The wealthy citizens of ancient Ephesus lived a luxurious life with beautiful two and three storey villas which had extensive mosaics and frescoes, baths, running hot and cold water, sewerage systems, central courtyards to let in the light, marble floors and walls which helped to regulate the internal temperature and underfloor heating in the winter. All this around 5th century BC.
There were also forums, arcadia (shops), covered walkways, a gymnasium, public baths, temples and public fountains. They had large numbers of slaves who catered to their every need, even to the point where in winter they would apparently send their slave ahead to the bathroom to warm the marble seat for them (I hope it was warmed with hot towels, but I’m guessing not).
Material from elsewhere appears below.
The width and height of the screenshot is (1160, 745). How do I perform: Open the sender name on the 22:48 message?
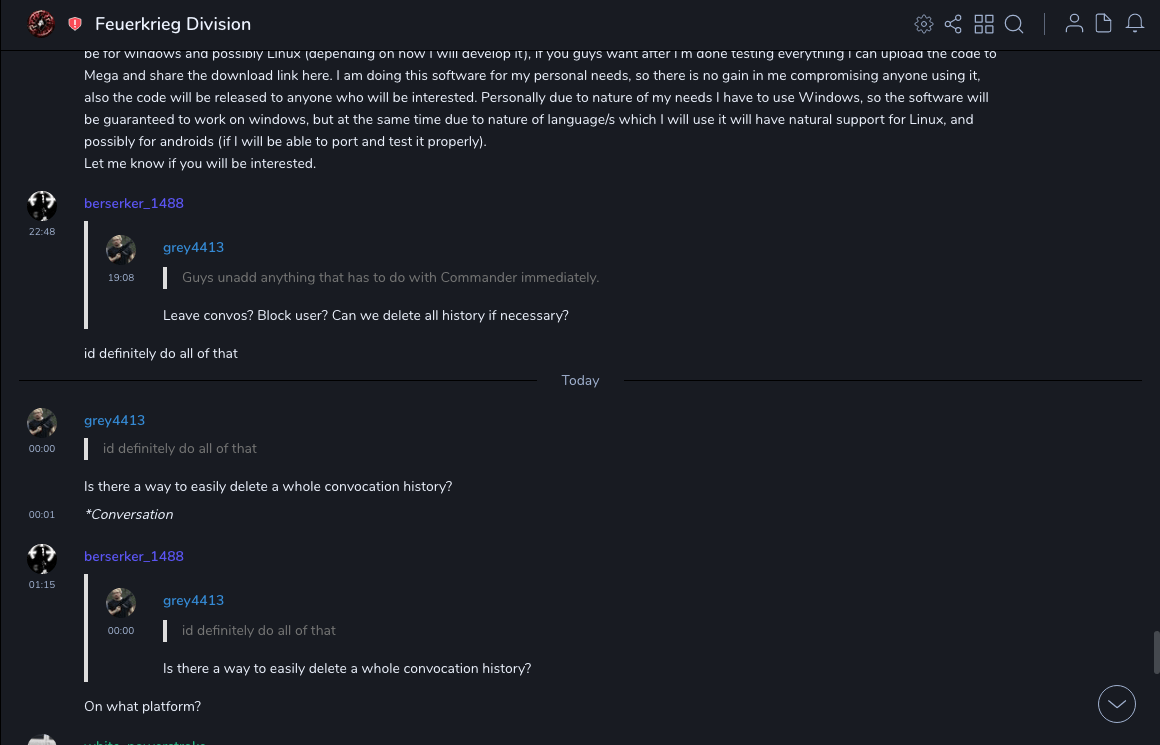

Even though some houses had private bathrooms, the public latrines were very popular for meeting up with
friends and er... you know... doing stuff together. I cannot tell you how repulsed I am by this concept!
Ephesus is considered one of the largest and best preserved classical cities in the world, although it is understood that only 15% of the site has been excavated to-date. And as far as ancient ruins go, I found it much more interesting than most. The theatre was amazing, and as we sat on one of the tiers taking it all in, I tried to imagine this in its time – full to capacity with 25,000 people reverently listening to the preaching of St Paul (his letter to the Ephesians), or applauding lustily at the bloody battles between gladiators. The local guide Harry decided to demonstrate the acoustics of the theatre by singing an operatic song in German. It sounded incredible for a theatre that is well past its glory days, although big name international acts still use it for concerts in summer.
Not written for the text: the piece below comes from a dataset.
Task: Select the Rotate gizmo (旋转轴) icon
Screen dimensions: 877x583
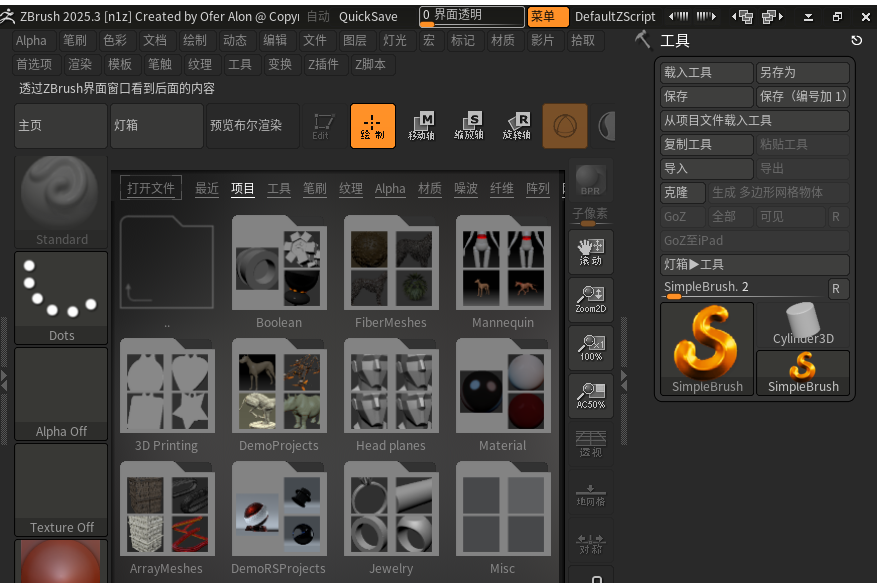Action: click(x=516, y=126)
When our heads were full with too many Ephesians facts, we went in search of dinner. Visiting Ephesus at 5pm was a great way of avoiding the cruise ship crowds and the merciless sun. Apparently it had
got up to 45 degrees in the early afternoon, but we walked around in 28 degrees and a little breeze which helped immensely. Dinner was at a local shop renowned for its gozleme
, a popular very thin savoury bread. We watched as a very capable looking woman mixed the dough, hand rolled it into thin discs with a stick-like rolling pin and filled it with different fillings of spinach and sheep’s cheese, lamb and eggplant or lamb and potatoes in a matter of minutes. It was passed to another woman who cooked it in a stone oven until it was smoky and flaky. The gozleme
was nice but quite filling, so we got doggie bags to take back to the hotel.
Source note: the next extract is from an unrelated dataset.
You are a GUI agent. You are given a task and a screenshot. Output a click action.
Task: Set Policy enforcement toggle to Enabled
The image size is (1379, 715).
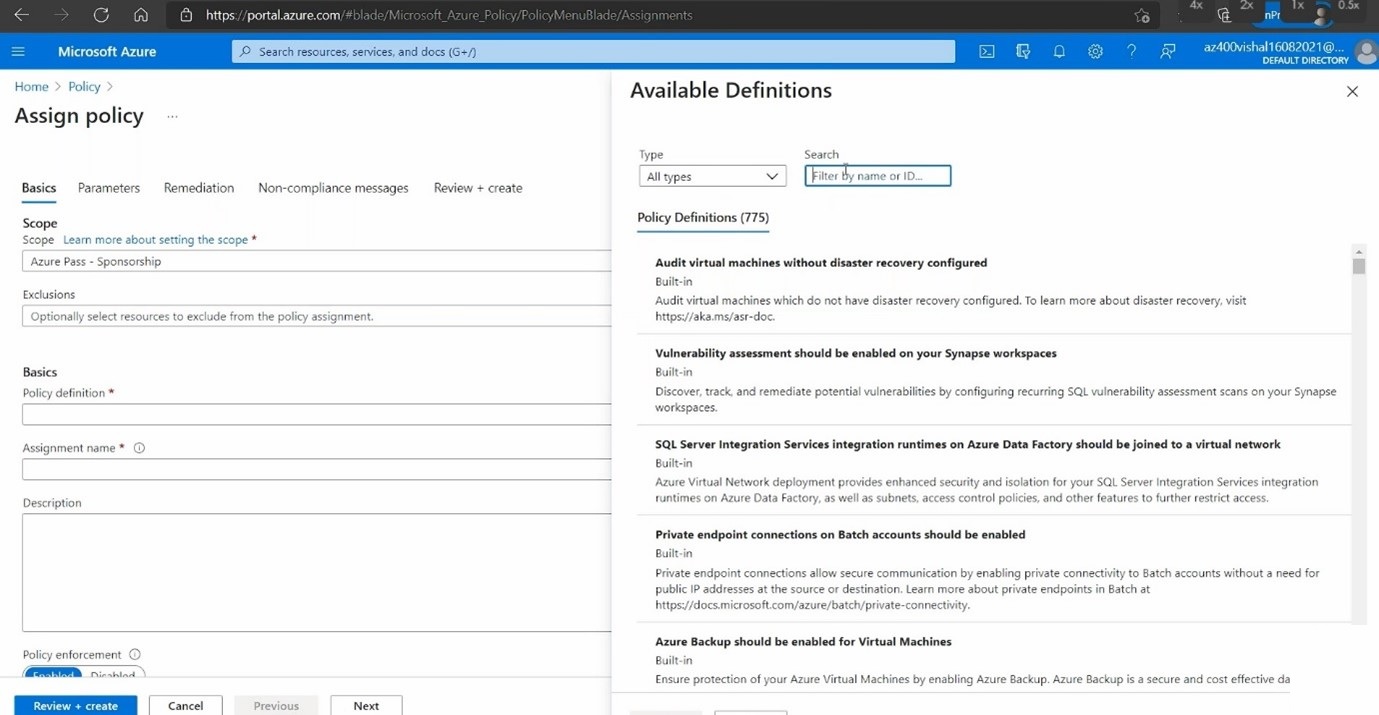point(53,675)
The restaurant was near the Cave of the Seven Sleepers, so after dinner we walked up the hill to the grotto (every single gozleme
in my tummy was making itself known by this point). Legend has it that seven Christian men were driven into a cave and trapped. About 200 years later the cave entrance was moved open by an earthquake, causing the men to wake. They wandered downhill into the town and were somewhat shocked to learn
that it was 200 years later and they were under Christian rule. The legend is far more exciting than the cave or their tomb. I wouldn’t recommend a special trip to see it, unless you were there to eat gozleme
and happened to be in the area.
We returned to our hotel in Selcuk, and Cath, Viv, Chris, Robyn, Darryl, Shirley, Greg, Andrew and I sat outside and finished Robyn and Darryl’s bottle of apple wine from Sirince. One bottle down, two to go. There are a few ‘sweet tooths’ amongst us and a call was made that a late night ice cream was in order, so we crossed the road to a local ice cream bar and I had my second serve of chocolate flavoured dondurma
(Turkish ice cream). It was much better than the one I had in Istanbul, but I’m still not a big fan of the texture.
We crawled into bed at some point and I managed to stay awake for a whole 10 minutes before I head-planted into my book and called it a night.
Next stop Pamukkale in the Inner Aegean region!